The Mills documentary was written, produced and directed by Paul Monusky and Bennett Viseltear for NFL Network, and they faced several unique challenges.
One of the most unusual: They thought for sure that somebody surely would have a videotape of Mills’ “Keep Pounding” speech. Mills, by then a Panthers assistant coach, delivered the talk in Charlotte at a team meeting the night before Carolina hosted the Dallas Cowboys in a playoff game during the 2003 postseason.
In fact, however, no video or audio of the speech is known to exist. The filmmakers briefly considered the idea of recreating the speech for the film, but thankfully scrapped that thought.
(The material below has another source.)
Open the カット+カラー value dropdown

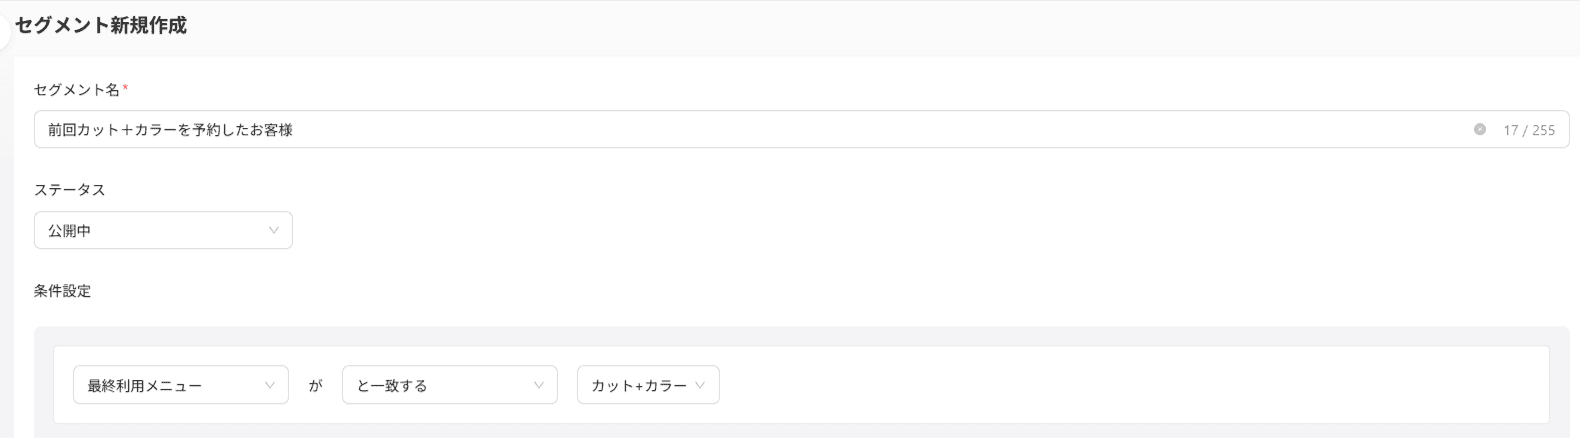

Instead, defensive end Julius Peppers – the only current Panther who heard the speech – talks eloquently about it.
A great person -- and player
Monusky and Viseltear also had some concern that everyone they interviewed about Mills, from his college coach through all his stops in the pros, had uniformly fantastic things to say about him off the field.
“We had to pump the brakes a little bit on how much we were going to use about how great a person Sam was, or else we could have filled the film with 45 minutes of just that,” Monusky said. “We also wanted to focus on him being a great player.”
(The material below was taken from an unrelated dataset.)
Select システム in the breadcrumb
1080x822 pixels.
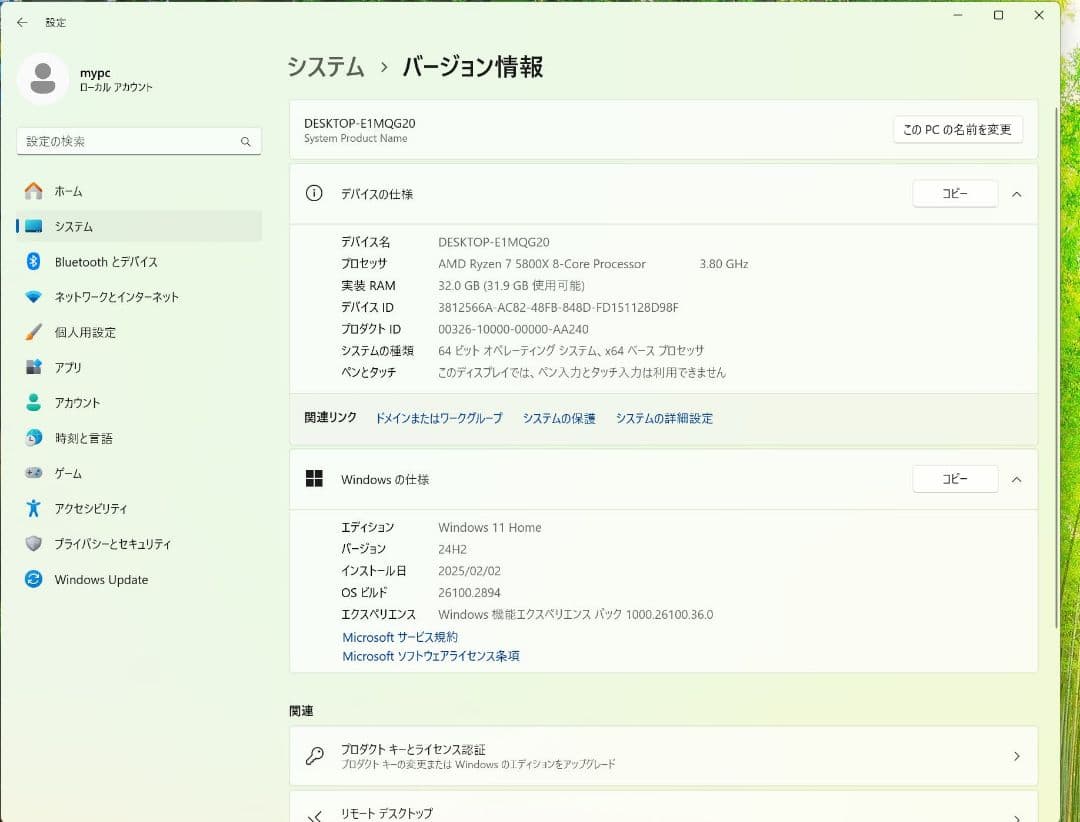pyautogui.click(x=324, y=67)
The film benefits tremendously from highlights of Mills all the way back to his college days at Division III Montclair State. Watching Mills stone Herschel Walker during the USFL section is fun. And Mills’ story – he got cut by the Cleveland Browns and a CFL team and didn’t make it to the NFL until age 27, mostly because he was 5-foot-9 – is naturally inspirational.
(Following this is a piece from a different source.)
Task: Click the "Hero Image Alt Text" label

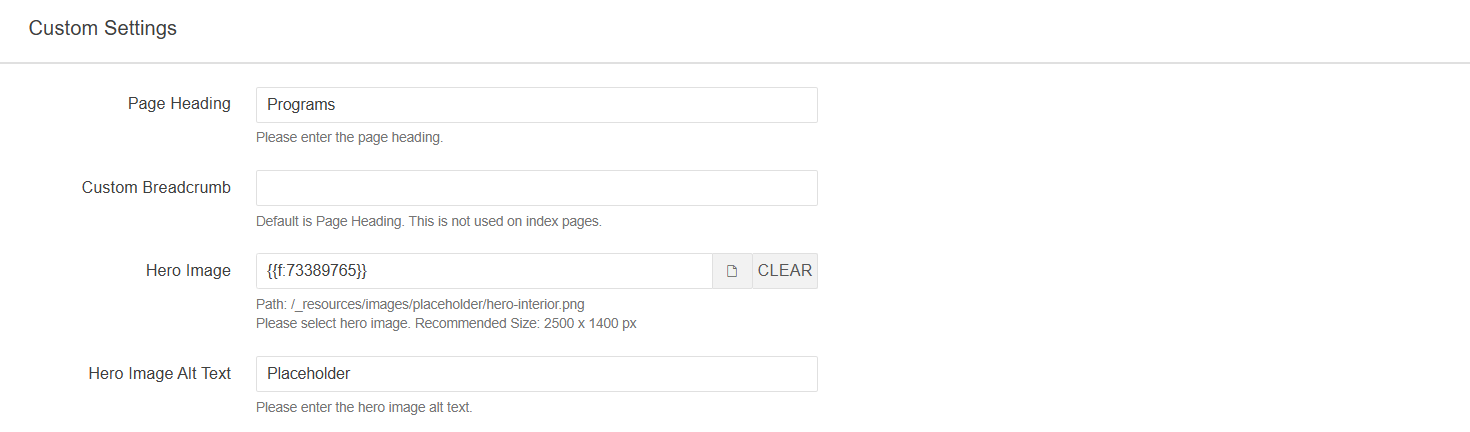Action: 160,374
Former New Orleans Saints coach Jim Mora Sr. says in the film that Sam Mills is the best player he ever coached, adding that he coached Peyton Manning for four years.
Interviews with Mills’ wife, Melanie, and three of his children – Sam Mills III is an assistant coach for the Panthers today and has his dad’s old office at the stadium – provide depth to his personality. Peppers, Mora, linebacker Thomas Davis and former Panthers safety Brett Maxie are all interview standouts. So is Mills’ former Panthers teammate Kevin Greene, who also has been profiled by “A Football Life” (the show is nearing its 100th episode) and once suggested to Viseltear that Mills would make an excellent subject.
It’s not a perfect film, of course. The filmmakers couldn’t arrange a time to talk with John Fox, who was the Panthers head coach in 2003 when Mills was diagnosed with cancer and who asked Mills to make the “Keep Pounding” speech in the first place.
Panthers owner Jerry Richardson also doesn’t appear and he would have been useful for many reasons, including an explanation as to why exactly he chose to place a statue of Mills outside the stadium. And, of course, there’s that elusive “Keep Pounding” speech, which no one recorded.
‘There were two things I could do’
In 2004, I sat with Mills for three hours at a local restaurant. It was one of my favorite interviews ever. It was also about a year before Mills would die at age 45, but that day he was having a good day. He noted that the speech was the first time had ever told the Panthers players in much detail about his fight against cancer.
“I really would have told them whatever they wanted to know, because people do need to be educated,” Mills told me then. “But most guys were so respectful of my privacy they really didn’t ask much. So the speech before the Dallas game was the first time I really told them in much detail what was wrong with me.”
Mills said he told the players they should never give up on the field, no matter what happened.
“When I found out I had cancer, there were two things I could do – quit or keep pounding,” Mills said he told the team that night. “I’m a fighter. I kept pounding. You’re fighters, too. Keep pounding!”
I think Mills would be proud of this film about his life and legacy. I think you will like it, too.